_Task to carry out_:
There is a line containing "You are a computer-use agent. 435x941 pixels." in the records below. Repeat it and every line after it, exactly, through the final line, but no pictures.

_Exercise data_:
== == ==

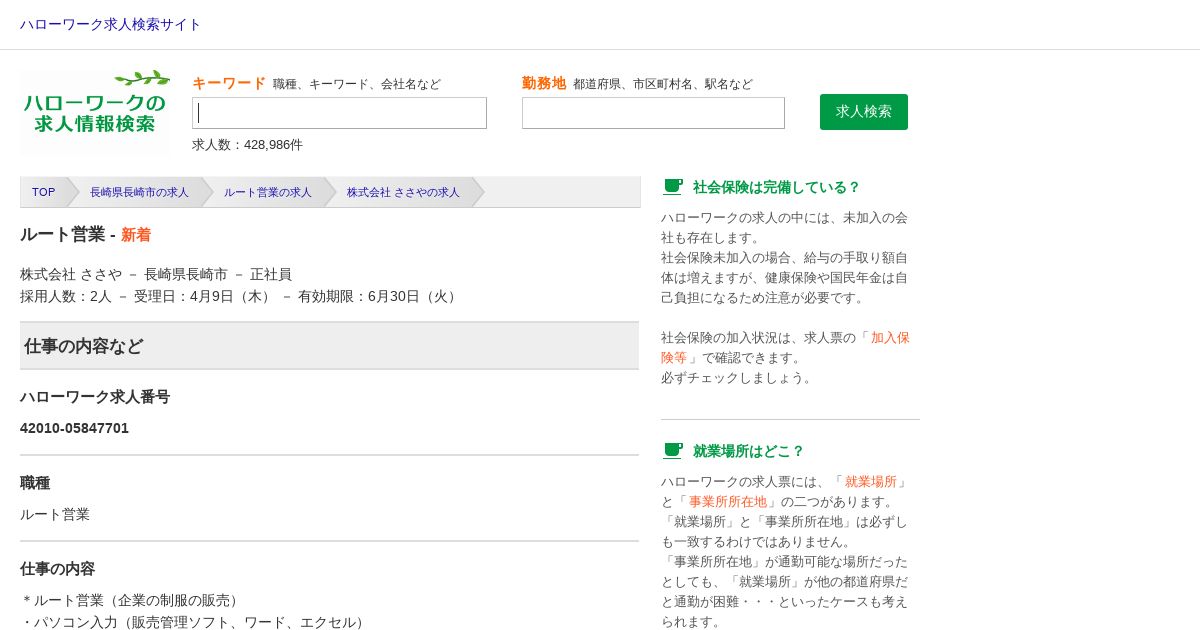Click the 新着 orange label
The image size is (1200, 630).
tap(136, 235)
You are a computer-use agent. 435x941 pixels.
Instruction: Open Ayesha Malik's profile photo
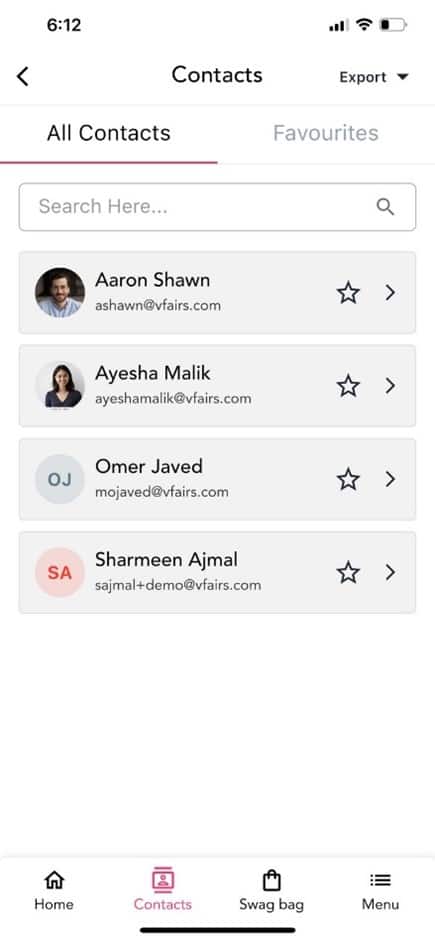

== == ==

_Task result_:
You are a computer-use agent. 435x941 pixels.
Instruction: Open Ayesha Malik's profile photo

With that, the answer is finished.